Every flag has a history of its own and if one delves deep, a fascinating story comes to light. The American flag is no exception.
Nobody knows for sure who first designed the Stars and Stripes, though there are some commonly accepted stories about the origin of the flag. According to one school of thought, Congressman Francis Hopkinson was the man who designed the flag, but some historians believe that Betsy Ross, a seamstress from Philadelphia, was the one who designed the American flag.
It was not till June 24, 1912, that the proportions of the American national flag came to be prescribed. As a result, flags made before this year show different patterns of the stars and unusual proportions. But mostly, stars were placed in a straight row and had proportions more or less similar to the ones now accepted.

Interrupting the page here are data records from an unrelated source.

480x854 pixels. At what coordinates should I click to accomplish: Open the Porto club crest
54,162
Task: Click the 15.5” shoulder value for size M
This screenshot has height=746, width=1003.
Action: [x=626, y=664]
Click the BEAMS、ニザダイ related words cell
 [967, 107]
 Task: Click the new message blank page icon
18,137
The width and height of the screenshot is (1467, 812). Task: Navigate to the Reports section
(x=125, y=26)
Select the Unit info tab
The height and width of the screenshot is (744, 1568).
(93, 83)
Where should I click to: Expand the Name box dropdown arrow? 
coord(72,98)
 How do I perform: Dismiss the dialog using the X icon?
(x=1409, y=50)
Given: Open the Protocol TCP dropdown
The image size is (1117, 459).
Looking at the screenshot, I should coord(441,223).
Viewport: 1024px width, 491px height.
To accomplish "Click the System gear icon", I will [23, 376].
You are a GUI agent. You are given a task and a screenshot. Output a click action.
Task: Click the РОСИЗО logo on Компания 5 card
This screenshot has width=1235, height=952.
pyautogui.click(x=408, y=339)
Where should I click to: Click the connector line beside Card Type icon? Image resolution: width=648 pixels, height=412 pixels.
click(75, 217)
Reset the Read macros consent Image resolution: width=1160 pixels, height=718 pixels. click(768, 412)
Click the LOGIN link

Several acts have determined the evolution of the American national flag. According to the First Flag Act, passed in 1777, it was established that the American national flag would comprise thirteen red and white stripes and thirteen white stars against a blue background. In January 1794, it had 15 stars and 15 stripes. In 1818, the flag had 13 stripes and one star for each state. In 1912, President Taft decreed that the stars should be arranged in six horizontal rows of eight each. He also came up with new proportions of the flag. In January 1959, President Eisenhower decided that the stars should be arranged in seven rows of seven stars each, horizontally and vertically. And in August 1959, Eisenhower again made changes – this time, he said that the stars should be in nine rows horizontally and 11 rows vertically. As of today, the flag has 50 stars and 13 stripes.